Today's FT IT review carried a comment piece by the doyen of Silicon Valley tech journalists, Dan Gillmor, which - despite the clunky headline "Microsoft, Apple resume games of tag and leapfrog" - made some useful points.
The FT version is subscription-only, but Dan's made the piece available on his site.
He talks a little about the face slapping between Mac OS and Windows, and their continual arms race - referring to how different, and how similar, things were a decade ago. He also laments IBM's failure with OS/2 and says that competition between operating systems is good for the consumer.
And then he looks at some other options:
Linux? It's coming along at a surprisingly fast pace. The open source software community has ardently improved the free operating systems to the point that it's acceptable on the desktop for at least some uses. It's not yet up to the proprietary competition for use by average folks, especially home users who want to do anything beyond basic computing applications.
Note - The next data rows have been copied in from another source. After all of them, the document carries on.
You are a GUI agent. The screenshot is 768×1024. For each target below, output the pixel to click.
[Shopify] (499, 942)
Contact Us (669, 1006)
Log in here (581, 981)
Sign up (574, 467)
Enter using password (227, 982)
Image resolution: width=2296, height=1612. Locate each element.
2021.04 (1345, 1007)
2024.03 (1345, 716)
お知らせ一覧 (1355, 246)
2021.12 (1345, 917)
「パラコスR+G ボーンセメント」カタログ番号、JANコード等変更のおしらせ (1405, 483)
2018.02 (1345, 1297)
Another shift may be more important: the move to the web. To the extent that the web is a computing platform in its own right, the system running the individual service loses importance. We are a considerable distance from total independence of this kind, but the trend is real."
I think we could be a little closer than Dan reckons, especially if the big web operators like Google put their weight behind more web-based applications, and Flickr helps open more people's eyes about what you can do via browsers.
It's a little like what may be happening in the mobile sector (as I wrote a couple of weeks ago in a rather turgid piece (sorry!))... the operating system and the mechanisms around it become less important and the content and web-based applications start to take over.
At least that would stop everyone moaning interminably about how they hate Windows/OS X.